Getting out of Debt
Understanding how to manage money is something that is not taught in the classroom in most high schools and most parents, especially the ones that are bad with money, don’t take the time to teach their children financial responsibility. The good news is that bad money habits can be overcome with a little perseverance and an understanding of how to manage personal debt. Here are a few steps to help you manage your money and get out of debt. At https://www.drcredit.com/, we assist people with financial counseling, too.
Gather your financial information
The first and most important step to managing your money is to know exactly where your stand financially. To find out just where you are, as far as debt and living expenses are concerned, you must first make a plan, then gather together all of your relevant financial information. Information should include a list of income from all sources and a list of all expenses. Expenses should be prioritized with the most necessary or primary expenses coming first. Primary expenses include rent, mortgage, utilities, car payments, insurance or anything else that is a vital necessity. Secondary expenses include items such as eating out, cable TV, gym memberships, etc. The secondary list contains items that you can cut back on. Finally, make a list of all debts. This will include credit cards, personal and student loans, or anything else you have purchased on credit.
Create a budget and a plan
Once you have all of your financial information, you can now figure out just where your money is going. If you make $40,000 per year and spend $45,000, then you will always be in debt. Living on a budget requires consistency and will often mean cutting back on a few extras you may be used to.
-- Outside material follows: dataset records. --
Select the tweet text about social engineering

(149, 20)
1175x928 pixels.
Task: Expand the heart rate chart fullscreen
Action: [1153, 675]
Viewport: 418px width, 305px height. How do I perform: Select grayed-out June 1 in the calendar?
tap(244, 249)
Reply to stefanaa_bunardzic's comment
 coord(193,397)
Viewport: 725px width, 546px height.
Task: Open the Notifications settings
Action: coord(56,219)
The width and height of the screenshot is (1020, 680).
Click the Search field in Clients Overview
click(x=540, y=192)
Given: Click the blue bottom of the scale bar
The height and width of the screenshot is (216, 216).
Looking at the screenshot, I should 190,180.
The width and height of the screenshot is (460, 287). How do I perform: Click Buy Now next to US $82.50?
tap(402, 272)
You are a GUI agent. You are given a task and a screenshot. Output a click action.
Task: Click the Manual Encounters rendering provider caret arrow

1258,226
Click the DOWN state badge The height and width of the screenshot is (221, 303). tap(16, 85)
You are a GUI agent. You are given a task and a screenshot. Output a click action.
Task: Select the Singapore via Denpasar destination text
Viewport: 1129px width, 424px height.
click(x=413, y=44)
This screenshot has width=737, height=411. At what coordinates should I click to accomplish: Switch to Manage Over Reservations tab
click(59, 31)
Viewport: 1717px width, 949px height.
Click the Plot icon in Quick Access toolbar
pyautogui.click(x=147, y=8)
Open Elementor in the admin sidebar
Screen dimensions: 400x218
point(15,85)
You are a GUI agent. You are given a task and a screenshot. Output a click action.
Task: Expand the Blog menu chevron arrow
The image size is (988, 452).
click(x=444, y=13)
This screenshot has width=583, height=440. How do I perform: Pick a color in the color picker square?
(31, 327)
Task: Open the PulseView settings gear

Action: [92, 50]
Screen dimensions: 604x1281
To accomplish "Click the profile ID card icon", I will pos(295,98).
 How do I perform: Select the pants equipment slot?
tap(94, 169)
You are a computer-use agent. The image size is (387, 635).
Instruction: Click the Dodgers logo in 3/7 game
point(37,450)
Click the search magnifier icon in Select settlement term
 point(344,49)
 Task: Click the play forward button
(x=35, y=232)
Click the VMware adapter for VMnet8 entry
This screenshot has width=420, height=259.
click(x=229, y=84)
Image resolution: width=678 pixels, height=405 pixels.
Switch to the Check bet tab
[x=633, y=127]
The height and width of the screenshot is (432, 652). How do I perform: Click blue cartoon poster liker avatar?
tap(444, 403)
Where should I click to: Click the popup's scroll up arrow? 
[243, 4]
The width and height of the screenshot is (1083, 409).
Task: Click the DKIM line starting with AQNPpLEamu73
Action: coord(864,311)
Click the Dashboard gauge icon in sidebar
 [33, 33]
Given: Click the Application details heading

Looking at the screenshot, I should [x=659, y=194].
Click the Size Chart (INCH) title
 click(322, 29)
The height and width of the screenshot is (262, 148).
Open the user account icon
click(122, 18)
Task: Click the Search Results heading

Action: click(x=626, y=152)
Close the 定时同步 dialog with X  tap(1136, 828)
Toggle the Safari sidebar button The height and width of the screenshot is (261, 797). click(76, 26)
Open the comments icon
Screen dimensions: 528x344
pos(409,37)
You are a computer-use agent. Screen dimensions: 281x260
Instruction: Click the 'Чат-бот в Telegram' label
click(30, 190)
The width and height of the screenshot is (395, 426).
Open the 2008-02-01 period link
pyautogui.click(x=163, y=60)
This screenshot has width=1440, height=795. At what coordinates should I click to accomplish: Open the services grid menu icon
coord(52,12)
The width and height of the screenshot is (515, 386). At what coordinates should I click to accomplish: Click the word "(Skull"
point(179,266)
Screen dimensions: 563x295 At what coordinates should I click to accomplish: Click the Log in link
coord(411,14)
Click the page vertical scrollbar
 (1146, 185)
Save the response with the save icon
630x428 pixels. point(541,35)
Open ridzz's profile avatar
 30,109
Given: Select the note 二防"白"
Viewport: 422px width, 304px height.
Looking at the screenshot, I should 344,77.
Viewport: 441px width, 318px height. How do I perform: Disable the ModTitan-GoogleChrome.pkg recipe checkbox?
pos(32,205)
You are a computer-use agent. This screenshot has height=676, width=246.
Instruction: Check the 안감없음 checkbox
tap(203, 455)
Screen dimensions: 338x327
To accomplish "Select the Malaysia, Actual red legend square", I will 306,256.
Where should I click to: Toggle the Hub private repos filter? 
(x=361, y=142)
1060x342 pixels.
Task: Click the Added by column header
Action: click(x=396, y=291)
Cutting back does not mean giving something up. If you spend $50 per month for a gym membership, then consider a membership at the local YMCA or purchasing used workout equipment to use at home. If you love to eat out, then dine at lower priced restaurants less often. A budget should allow for all of the primary expenses first, then for money to pay toward debt, then for secondary expenses. Also, try to set aside one-third of your monthly income for emergencies. If you can’t afford to put aside a third, then rework your budget to come as close as you can. Emergency money should never be used for anything but unanticipated emergency cost such as car repairs or to pay bills if you suddenly find yourself unemployed. Once you have set a budget that addresses income, expenses and debt, then you only have one thing left to do and that is to stick to your plan. To effectively manage money and debt, it will take time, but be consistent.